Promoted from our Community Blogs
[Believe it or not, I’m actually a full-time student myself. After growing old and lazy over the course of many years, I decided it was time for a change. Honestly, it was the smartest decision I’ve made in a long time. In a strange twist of fate, I found myself promoted to a position where I could write for Destructoid shortly after that too! It was almost like the universe was rewarding me for making the right choice haha…. Needless to say, I can relate to Absolutefreak’s words here on a somewhat personal level. Also, we’re both bald, so he’s got that going for him too!
In other news, it’s still not too late to take a stab at this month’s Bloggers Wanted prompt. There’s more than a week left before you’ve officially disappointed me, so get to it! – Kevin]
As you’re most likely already aware, video games are a fantastic way to relax, spend some time with friends, or scratch that competitive itch you might have. Games have done all this for me, but they’ve indirectly given me a far greater gift: the ability to make a living. Using computers to play games led me to getting deeper involved with them, and now I work in the IT field today.
It all truly began when I was around seven years old. At that point, I had been into games for years with the Atari 2600 we had and had played some NES at my neighbor’s house. One day my dad brought home a Commodore 64 and a Ghostbusters game for it. I learned the process of loading and running software and played this and several other games that I got a hold of. (Bonus points to anyone who has heard of Skate Rock or Corom!) All in all, it was an incredibly basic introduction to computers, but it got me interested.
The real hardcore gaming machine.
My next exposure to computers came when my dad purchased an x286 PC, with a whopping 64KB of RAM and a 12Mhz processor. It ran DOS as its operating system, and I taught myself how to use it in order to get around and play games on it. To this day, I still have a fondness for command line interfaces. It was totally worth it to put in a little extra effort to get to my gaming.

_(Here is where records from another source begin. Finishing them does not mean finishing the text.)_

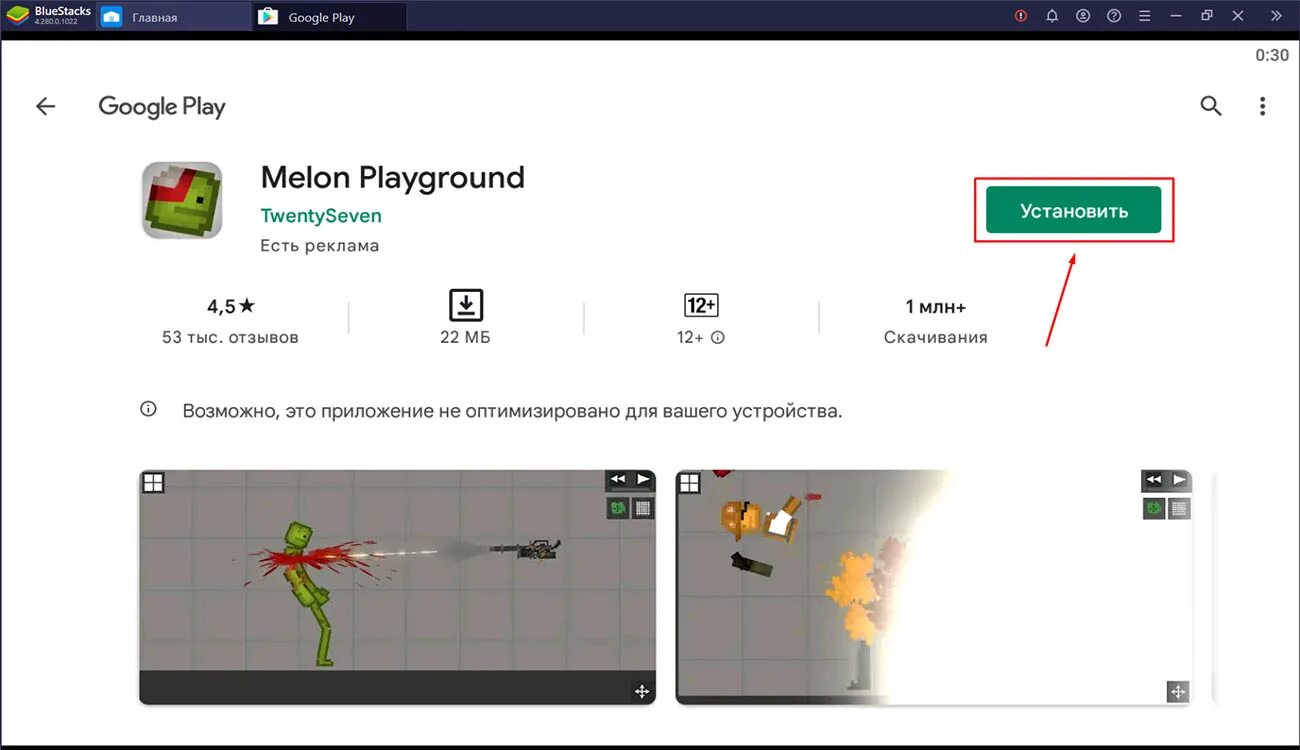Image resolution: width=1300 pixels, height=750 pixels.
Task: Open the search icon in Google Play
Action: point(1210,105)
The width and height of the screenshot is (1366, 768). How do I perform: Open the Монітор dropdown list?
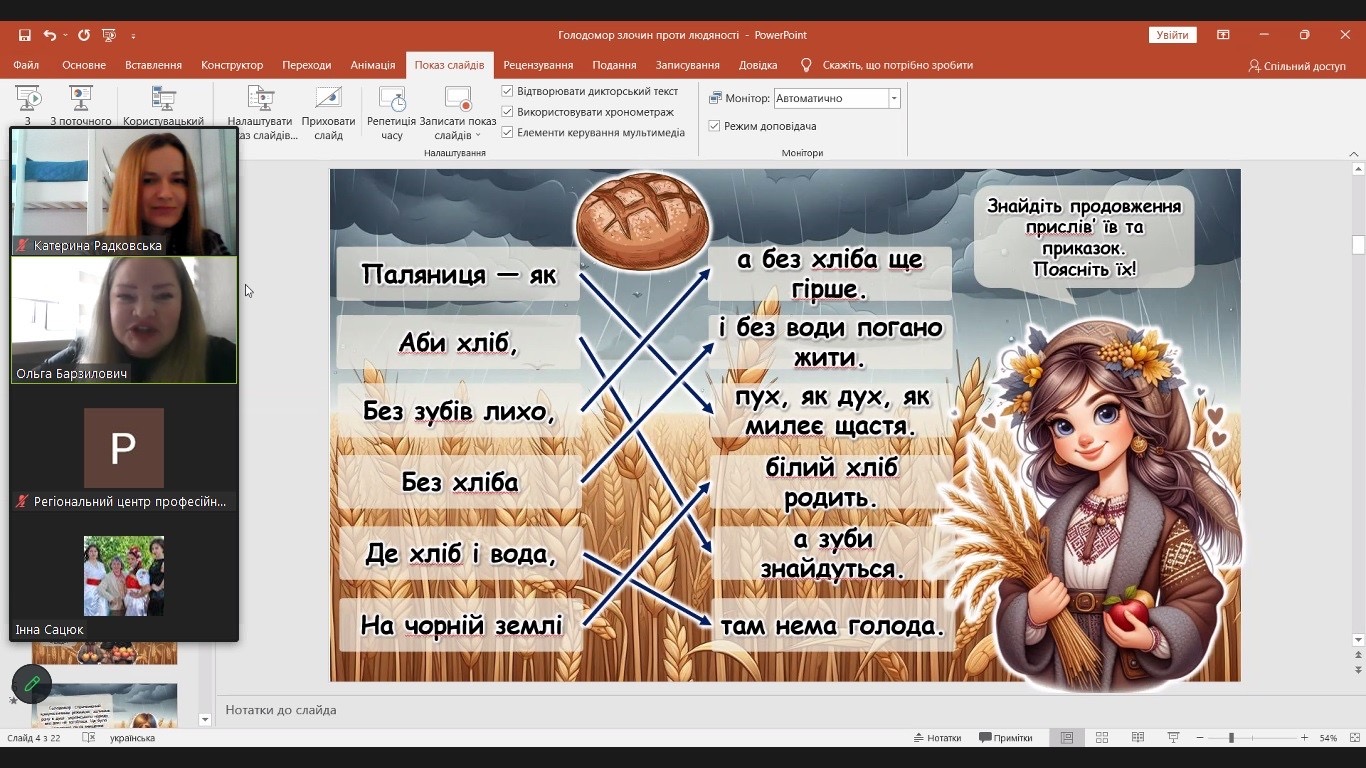[x=894, y=98]
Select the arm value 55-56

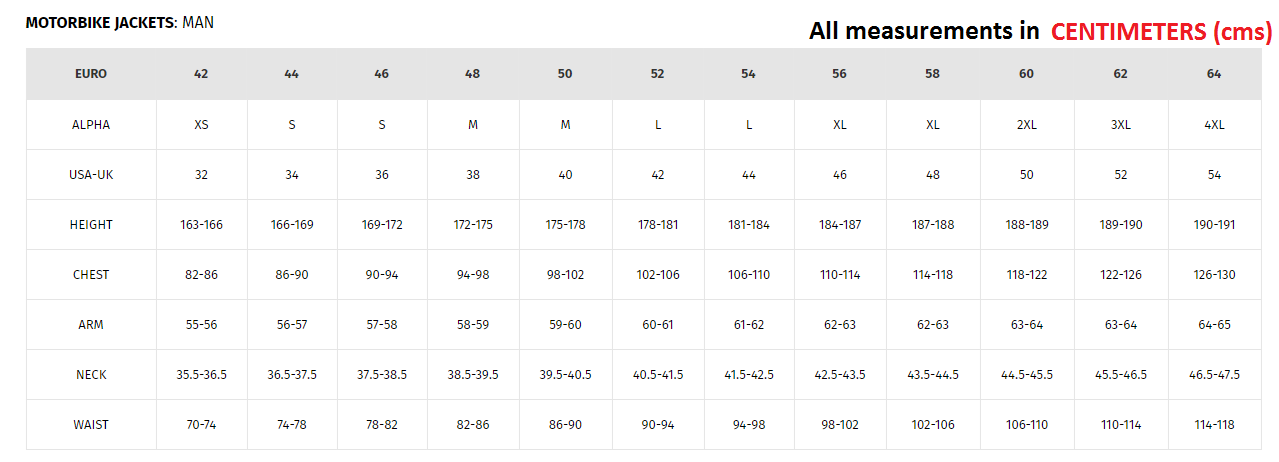point(201,325)
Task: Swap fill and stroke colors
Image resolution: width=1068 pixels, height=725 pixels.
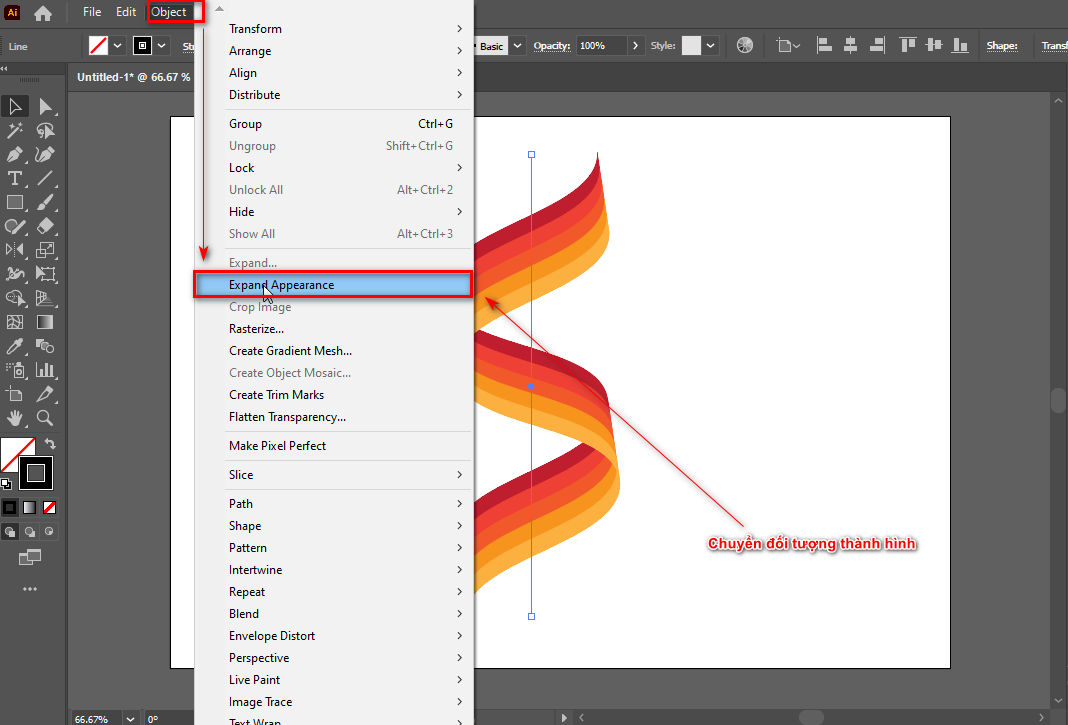Action: pyautogui.click(x=49, y=443)
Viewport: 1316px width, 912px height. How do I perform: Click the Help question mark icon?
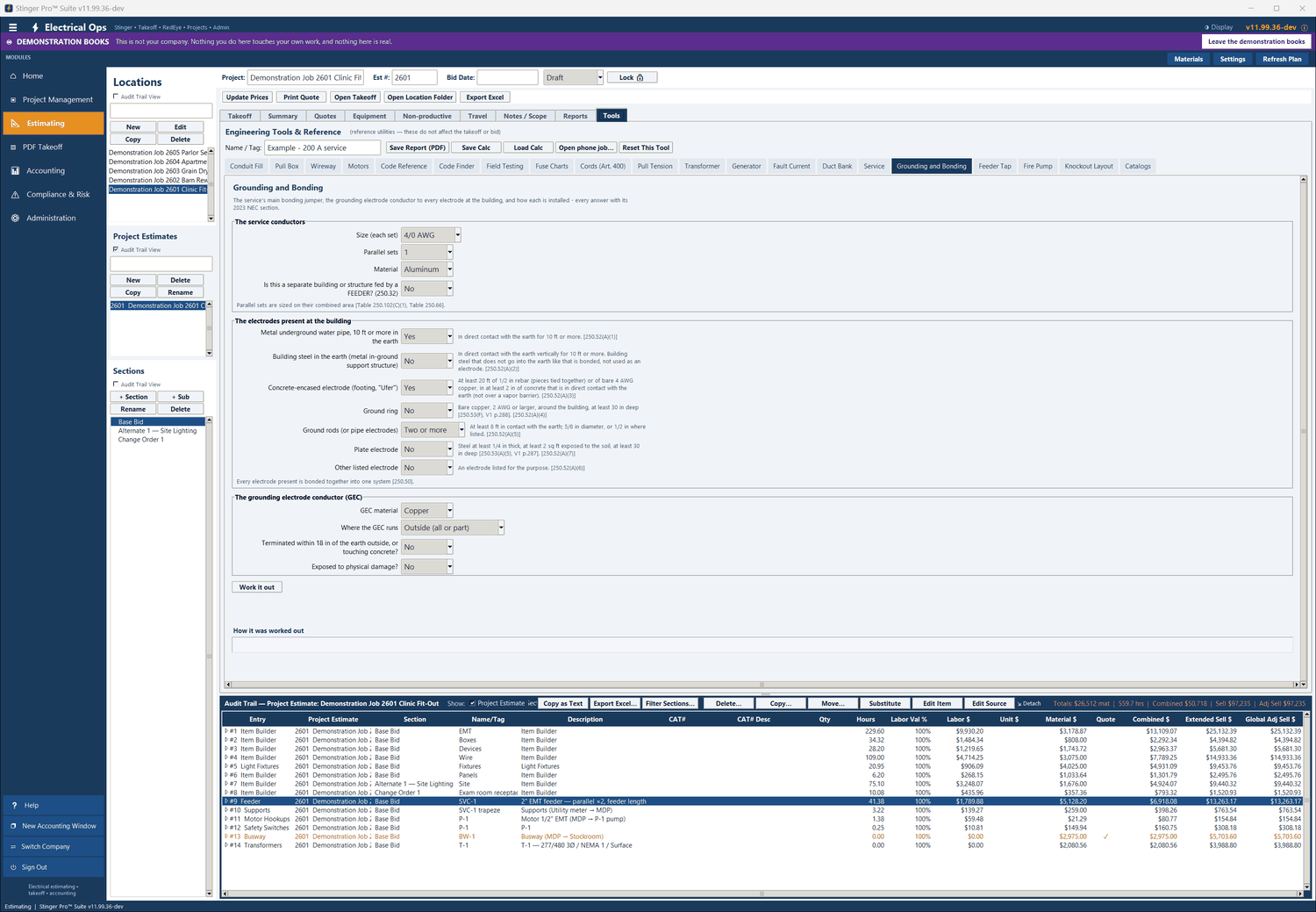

I was getting all sorts of experiences that I couldn’t get on my NES. Many happy hours were spent on that dinosaur of a computer, playing stuff like SimCity, Wasteland, and the Dungeons & Dragons Gold Box games.
I get all warm and fuzzy seeing screens like this.
I moved onto what most would consider to be more “modern” computers when my best friend’s family bought a new PC running Windows 95. Every weekend, we’d now be up until 4:00 AM messing around with the OS and playing games like Warcraft II and Command & Conquer. I had to get my fix at his house because my parents wouldn’t upgrade our old computer since my dad didn’t use it for much (ironically he later became a network administrator). I’m glad his parents didn’t know much about computers because I sure wouldn’t want one of my kid’s friends messing around with my system for hours on end!
My love for PCs really took off when I saved up enough to purchase one of my own at 17. It had an AMD K2 processor (to save money vs a comparable Pentium II) and was running Windows 98. I finally had a system that I had free reign to mess around with. This was also the period where the internet was starting to take off, so this was a game changer in more ways than one. Since we were using a 28.8 modem, I tied up the phone line for a significant portion of the time I was at home. Especially once StarCraft released.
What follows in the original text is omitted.